The lack of precision in that estimate, however, is a warning. The cost might be as low as $3 million if, as party leader David Shearer believes, not every child in its favoured deciles would want or need the free meal. A government could not safely budget on that assumption.

Once parents realised that the school was providing breakfast, more would take advantage of it. In some cases their children might prefer the food at school, or line up there for a second breakfast. Parents of children at other schools, with slightly higher deciles, would begin to ask why they were missing out.


If school meals are introduced as a national education programme it will be difficult to contain the cost. Quite apart from the pressure to make it available for children of all taxpayers, there would be constant demands to improve it.

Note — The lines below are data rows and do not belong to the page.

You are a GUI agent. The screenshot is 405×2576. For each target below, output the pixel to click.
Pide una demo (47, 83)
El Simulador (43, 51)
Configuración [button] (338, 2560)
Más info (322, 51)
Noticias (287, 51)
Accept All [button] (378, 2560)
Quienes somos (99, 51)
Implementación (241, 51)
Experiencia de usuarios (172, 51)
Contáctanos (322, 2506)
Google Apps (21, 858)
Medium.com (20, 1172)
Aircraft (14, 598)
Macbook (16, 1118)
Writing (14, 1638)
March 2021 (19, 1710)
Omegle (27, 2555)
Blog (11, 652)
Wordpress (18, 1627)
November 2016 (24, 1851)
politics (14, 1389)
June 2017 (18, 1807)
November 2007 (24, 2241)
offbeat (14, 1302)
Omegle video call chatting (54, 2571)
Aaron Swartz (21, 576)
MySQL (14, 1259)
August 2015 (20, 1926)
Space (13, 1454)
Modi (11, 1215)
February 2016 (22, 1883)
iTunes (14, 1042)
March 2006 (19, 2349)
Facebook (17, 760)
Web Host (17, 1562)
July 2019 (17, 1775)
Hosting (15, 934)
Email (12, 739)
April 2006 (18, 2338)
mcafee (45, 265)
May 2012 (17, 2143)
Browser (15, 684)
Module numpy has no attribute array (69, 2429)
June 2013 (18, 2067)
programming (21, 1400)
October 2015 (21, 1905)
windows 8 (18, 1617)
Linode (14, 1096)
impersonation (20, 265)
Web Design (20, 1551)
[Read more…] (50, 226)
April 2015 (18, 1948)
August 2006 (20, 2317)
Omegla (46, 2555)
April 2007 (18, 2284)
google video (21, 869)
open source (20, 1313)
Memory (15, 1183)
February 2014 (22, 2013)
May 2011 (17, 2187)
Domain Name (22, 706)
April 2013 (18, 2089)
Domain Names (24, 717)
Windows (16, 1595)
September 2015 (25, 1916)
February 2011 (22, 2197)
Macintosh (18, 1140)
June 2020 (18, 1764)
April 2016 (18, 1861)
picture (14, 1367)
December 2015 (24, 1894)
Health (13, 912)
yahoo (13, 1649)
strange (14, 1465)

Nutritionists would be forever urging additions and improvements to the fare and they would quite likely come to see the meal as an opportunity to ban less wholesome lunch snacks that many pupils are inclined to bring to school.

Before long, the school meal could cease to be an option for all and become the only food permitted in the name of early intervention against obesity. Possibly that would be a good purpose but it is one that ought to be made clear at the outset, alongside the likely costs.

If school meals are proposed for the more limited purpose of poverty relief, Labour should also suggest a way to ensure the scope and costs of the programme can be contained.

One way of doing this was illustrated in the Far North last summer when Social Development Minister Paula Bennett went around promoting discussion of child abuse.

A worker from the Te Aupori Maori Trust Board told her it had been providing lunch for 15 to 20 children at five schools in its district. But it had been ordered to stop because food was not among the social services it had been contracted to provide for local schools.

Clearly the board's social workers had found that feeding those pupils was the best use of the money. We can be confident they could have put the grant to many other good uses and would have spent no more on providing school meals than was strictly necessary.

Those are exactly the judgments that people on the spot can make, and have to make when their funding depends on results.


Quite a number of undernourished children are already provided with meals in schools.

Last month, an advisory group to the Children's Commissioner praised a scheme being run by the KidsCan charity providing three food items daily in 223 low-decile schools.

Some other schools have raised private sponsorship to provide hungry pupils with some sustenance.

A simple breakfast is not much to ask and it should be provided for all children who need it. But if it is to be fully public funded, the food should be distributed by agencies that know a community and know who really needs help.